## Requirement
Please return the lines of the data that contain "with".

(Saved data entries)
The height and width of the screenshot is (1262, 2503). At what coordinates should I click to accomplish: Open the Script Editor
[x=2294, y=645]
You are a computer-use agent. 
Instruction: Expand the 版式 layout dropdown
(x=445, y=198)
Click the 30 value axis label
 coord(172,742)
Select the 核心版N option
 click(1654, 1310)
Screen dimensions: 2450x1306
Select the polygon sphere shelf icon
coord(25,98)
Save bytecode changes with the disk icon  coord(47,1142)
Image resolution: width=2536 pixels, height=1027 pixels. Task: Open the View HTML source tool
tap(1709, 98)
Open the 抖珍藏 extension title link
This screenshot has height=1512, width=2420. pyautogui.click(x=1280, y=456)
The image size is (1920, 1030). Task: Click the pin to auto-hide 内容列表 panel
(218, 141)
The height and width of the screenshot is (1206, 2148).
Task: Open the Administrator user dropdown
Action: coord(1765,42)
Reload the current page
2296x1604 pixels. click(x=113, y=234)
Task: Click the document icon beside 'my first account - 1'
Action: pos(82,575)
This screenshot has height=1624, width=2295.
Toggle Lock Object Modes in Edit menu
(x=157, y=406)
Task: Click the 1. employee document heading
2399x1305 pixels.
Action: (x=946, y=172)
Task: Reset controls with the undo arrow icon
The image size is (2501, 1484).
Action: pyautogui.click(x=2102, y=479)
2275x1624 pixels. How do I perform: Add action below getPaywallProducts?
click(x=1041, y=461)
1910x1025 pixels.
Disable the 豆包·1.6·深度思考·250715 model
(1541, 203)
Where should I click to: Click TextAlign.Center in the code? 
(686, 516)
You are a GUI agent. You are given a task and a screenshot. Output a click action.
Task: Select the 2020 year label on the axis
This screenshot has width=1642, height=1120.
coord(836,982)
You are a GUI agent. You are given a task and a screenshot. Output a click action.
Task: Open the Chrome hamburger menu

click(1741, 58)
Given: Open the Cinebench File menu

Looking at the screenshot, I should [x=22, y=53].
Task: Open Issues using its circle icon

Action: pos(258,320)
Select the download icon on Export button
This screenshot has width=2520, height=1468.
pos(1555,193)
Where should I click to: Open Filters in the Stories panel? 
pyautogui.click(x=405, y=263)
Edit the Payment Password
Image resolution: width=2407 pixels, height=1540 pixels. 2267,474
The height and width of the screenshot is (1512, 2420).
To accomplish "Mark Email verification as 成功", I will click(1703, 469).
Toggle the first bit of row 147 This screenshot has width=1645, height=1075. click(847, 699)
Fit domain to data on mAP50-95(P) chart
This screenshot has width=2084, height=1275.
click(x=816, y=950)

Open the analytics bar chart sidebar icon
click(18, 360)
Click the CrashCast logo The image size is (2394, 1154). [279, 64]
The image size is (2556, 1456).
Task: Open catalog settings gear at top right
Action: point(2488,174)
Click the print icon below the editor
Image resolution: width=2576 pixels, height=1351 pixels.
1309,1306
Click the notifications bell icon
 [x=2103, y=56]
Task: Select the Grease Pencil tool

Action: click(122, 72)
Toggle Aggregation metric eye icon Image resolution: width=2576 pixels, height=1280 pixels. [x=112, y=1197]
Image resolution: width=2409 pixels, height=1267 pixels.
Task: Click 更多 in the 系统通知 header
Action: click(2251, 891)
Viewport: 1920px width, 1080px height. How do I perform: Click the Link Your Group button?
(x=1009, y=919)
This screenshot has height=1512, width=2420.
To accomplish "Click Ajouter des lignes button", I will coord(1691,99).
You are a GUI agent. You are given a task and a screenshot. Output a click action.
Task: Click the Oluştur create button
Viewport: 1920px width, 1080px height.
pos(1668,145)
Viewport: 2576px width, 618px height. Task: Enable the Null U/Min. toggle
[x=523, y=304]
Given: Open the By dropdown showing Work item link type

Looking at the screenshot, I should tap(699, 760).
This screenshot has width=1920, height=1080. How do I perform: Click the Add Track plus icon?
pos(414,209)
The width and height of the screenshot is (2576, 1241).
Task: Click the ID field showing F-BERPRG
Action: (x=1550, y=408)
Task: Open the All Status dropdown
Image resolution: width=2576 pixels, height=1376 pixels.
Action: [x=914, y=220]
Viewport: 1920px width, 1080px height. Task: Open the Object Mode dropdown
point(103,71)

## Result
Save bytecode changes with the disk icon  coord(47,1142)
Task: Reset controls with the undo arrow icon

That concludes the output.